Exercises:
A – According to the Derek Lyons profile, in what year did Lyons graduate from Strake Jesuit College Preparatory?
B – In the Derek Lyons profile, rewrite the passage that begins at the words "American attorney and political" and stops after "President Donald Trump.", substituting "lawyer" for "attorney".
C – List every person the Derek Lyons profile names as succeeding Lyons in a position.

Exercise passage:
Counselor to the President
- In office May 20, 2020 – December 18, 2020 Serving with Hope Hicks
- President: Donald Trump
- Preceded by: Johnny DeStefano
- Succeeded by: Steve Ricchetti Jeff Zients

White House Staff Secretary
- In office February 7, 2018 – December 18, 2020 Acting: February 7, 2018 – June 6, 2018
- President: Donald Trump
- Preceded by: Rob Porter
- Succeeded by: Jessica Hertz

White House Deputy Staff Secretary
- In office January 20, 2017 – June 6, 2018
- President: Donald Trump
- Leader: Rob Porter
- Preceded by: Jesse Gurman
- Succeeded by: Catherine Bellah Keller

Personal details
- Party: Republican
- Education: Duke University (BA, BS) Harvard University (JD)

= Derek Lyons =

American attorney and political advisor

Derek S. Lyons is an American attorney and former White House Staff Secretary and Counselor to the President in the first administration of U.S. President Donald Trump.

==Education==
Lyons was a student of Strake Jesuit College Preparatory, from which he graduated in 2000. He went to Duke University, where he earned a Bachelor of Science and Bachelor of Arts in 2004.

In June 2007, Lyons was a student of Harvard Law School and worked as a Summer Associate at Gibson, Dunn & Crutcher. Lyons graduated with a Juris Doctor in 2008.

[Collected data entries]
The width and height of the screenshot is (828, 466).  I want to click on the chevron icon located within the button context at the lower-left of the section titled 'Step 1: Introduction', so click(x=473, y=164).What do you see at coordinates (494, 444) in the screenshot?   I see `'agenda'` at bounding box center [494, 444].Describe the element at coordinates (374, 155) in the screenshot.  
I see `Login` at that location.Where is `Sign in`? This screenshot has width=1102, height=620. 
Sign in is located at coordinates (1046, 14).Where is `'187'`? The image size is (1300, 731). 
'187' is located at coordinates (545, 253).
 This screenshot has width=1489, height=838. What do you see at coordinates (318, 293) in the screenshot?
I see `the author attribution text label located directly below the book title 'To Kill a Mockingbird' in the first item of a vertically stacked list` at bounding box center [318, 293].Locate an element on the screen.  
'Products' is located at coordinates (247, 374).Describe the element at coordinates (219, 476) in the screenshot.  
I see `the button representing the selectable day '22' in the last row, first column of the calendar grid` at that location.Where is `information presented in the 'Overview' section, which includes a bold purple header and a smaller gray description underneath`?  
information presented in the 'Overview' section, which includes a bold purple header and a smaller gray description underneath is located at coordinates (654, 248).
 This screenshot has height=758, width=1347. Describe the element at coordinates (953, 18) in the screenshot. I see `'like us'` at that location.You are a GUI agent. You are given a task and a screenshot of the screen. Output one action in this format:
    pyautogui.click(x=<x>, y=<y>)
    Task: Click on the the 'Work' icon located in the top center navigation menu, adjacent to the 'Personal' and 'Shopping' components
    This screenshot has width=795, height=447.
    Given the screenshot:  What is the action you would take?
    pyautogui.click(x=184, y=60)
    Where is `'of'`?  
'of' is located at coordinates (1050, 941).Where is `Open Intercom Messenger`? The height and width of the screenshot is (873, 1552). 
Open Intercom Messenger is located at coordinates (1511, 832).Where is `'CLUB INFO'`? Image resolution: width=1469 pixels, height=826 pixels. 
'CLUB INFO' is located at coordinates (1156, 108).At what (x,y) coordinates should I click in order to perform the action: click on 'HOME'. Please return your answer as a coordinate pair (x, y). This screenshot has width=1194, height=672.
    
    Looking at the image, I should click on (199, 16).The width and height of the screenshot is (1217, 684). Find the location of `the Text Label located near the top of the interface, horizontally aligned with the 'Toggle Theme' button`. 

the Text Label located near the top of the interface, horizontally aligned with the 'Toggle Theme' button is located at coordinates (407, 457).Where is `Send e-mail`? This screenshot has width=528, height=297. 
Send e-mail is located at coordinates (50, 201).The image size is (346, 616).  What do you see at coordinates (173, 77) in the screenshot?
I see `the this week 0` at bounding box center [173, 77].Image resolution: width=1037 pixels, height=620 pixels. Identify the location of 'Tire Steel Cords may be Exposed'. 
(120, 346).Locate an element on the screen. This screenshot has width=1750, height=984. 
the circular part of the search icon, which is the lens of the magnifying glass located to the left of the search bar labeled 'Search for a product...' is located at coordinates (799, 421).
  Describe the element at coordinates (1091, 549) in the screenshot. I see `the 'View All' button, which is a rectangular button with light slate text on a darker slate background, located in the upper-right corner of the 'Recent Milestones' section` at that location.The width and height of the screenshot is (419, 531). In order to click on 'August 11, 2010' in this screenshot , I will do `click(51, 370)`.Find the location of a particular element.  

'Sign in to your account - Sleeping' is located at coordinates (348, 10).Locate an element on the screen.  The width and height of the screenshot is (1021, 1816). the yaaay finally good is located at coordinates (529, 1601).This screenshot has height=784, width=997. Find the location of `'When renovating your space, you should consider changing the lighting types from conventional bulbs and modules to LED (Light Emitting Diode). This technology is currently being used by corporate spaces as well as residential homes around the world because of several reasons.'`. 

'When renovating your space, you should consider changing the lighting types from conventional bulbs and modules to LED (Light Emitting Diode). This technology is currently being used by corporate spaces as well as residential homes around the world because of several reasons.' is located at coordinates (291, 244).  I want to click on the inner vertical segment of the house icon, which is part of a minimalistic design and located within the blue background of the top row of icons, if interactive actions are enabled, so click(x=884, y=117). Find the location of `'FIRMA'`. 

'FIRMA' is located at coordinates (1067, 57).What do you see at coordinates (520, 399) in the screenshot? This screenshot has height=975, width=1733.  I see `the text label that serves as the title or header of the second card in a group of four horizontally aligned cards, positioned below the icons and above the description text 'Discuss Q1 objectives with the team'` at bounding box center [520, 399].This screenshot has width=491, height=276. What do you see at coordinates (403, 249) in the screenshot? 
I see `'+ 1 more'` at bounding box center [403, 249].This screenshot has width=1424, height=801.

Solutions to each task:
A – 2000

B –
American lawyer and political advisor

Derek S. Lyons is an American lawyer and former White House Staff Secretary and Counselor to the President in the first administration of U.S. President Donald Trump.

C – Steve Ricchetti, Jeff Zients, Jessica Hertz, Catherine Bellah Keller